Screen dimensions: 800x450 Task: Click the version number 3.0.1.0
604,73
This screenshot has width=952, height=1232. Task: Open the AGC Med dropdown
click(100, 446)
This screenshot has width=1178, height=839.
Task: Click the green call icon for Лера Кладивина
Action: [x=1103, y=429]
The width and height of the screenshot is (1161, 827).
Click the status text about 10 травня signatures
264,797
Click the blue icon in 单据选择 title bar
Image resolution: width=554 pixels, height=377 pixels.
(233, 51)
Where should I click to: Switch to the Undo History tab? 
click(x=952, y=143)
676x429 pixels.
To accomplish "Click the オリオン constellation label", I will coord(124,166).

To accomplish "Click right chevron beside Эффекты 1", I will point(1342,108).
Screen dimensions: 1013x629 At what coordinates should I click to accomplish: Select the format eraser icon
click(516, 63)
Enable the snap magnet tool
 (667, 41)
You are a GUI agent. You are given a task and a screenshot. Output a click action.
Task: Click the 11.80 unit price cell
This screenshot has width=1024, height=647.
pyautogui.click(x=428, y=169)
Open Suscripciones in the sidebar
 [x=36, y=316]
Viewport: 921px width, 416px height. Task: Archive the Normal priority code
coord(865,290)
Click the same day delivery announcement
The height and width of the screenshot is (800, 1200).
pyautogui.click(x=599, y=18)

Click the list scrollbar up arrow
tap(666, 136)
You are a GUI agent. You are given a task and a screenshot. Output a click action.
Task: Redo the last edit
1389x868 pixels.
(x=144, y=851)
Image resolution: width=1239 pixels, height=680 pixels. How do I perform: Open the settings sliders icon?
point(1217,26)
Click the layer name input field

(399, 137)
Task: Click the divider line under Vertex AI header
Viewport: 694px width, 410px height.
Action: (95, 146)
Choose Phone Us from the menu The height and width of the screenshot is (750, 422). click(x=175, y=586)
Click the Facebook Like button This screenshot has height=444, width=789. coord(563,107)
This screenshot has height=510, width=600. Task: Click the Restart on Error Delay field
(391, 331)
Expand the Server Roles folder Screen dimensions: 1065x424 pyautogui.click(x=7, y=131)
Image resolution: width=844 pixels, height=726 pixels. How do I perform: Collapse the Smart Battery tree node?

━━━━

Copy out all of the data above line for line, with no changes of any kind.

Screen dimensions: 800x450 Task: Click the version number 3.0.1.0
604,73
This screenshot has width=952, height=1232. Task: Open the AGC Med dropdown
click(100, 446)
This screenshot has width=1178, height=839.
Task: Click the green call icon for Лера Кладивина
Action: [x=1103, y=429]
The width and height of the screenshot is (1161, 827).
Click the status text about 10 травня signatures
264,797
Click the blue icon in 单据选择 title bar
Image resolution: width=554 pixels, height=377 pixels.
(233, 51)
Where should I click to: Switch to the Undo History tab? 
click(x=952, y=143)
676x429 pixels.
To accomplish "Click the オリオン constellation label", I will coord(124,166).

To accomplish "Click right chevron beside Эффекты 1", I will point(1342,108).
Screen dimensions: 1013x629 At what coordinates should I click to accomplish: Select the format eraser icon
click(516, 63)
Enable the snap magnet tool
 (667, 41)
You are a GUI agent. You are given a task and a screenshot. Output a click action.
Task: Click the 11.80 unit price cell
This screenshot has width=1024, height=647.
pyautogui.click(x=428, y=169)
Open Suscripciones in the sidebar
 [x=36, y=316]
Viewport: 921px width, 416px height. Task: Archive the Normal priority code
coord(865,290)
Click the same day delivery announcement
The height and width of the screenshot is (800, 1200).
pyautogui.click(x=599, y=18)

Click the list scrollbar up arrow
tap(666, 136)
You are a GUI agent. You are given a task and a screenshot. Output a click action.
Task: Redo the last edit
1389x868 pixels.
(x=144, y=851)
Image resolution: width=1239 pixels, height=680 pixels. How do I perform: Open the settings sliders icon?
point(1217,26)
Click the layer name input field

(399, 137)
Task: Click the divider line under Vertex AI header
Viewport: 694px width, 410px height.
Action: (95, 146)
Choose Phone Us from the menu The height and width of the screenshot is (750, 422). click(x=175, y=586)
Click the Facebook Like button This screenshot has height=444, width=789. coord(563,107)
This screenshot has height=510, width=600. Task: Click the Restart on Error Delay field
(391, 331)
Expand the Server Roles folder Screen dimensions: 1065x424 pyautogui.click(x=7, y=131)
Image resolution: width=844 pixels, height=726 pixels. How do I perform: Collapse the Smart Battery tree node?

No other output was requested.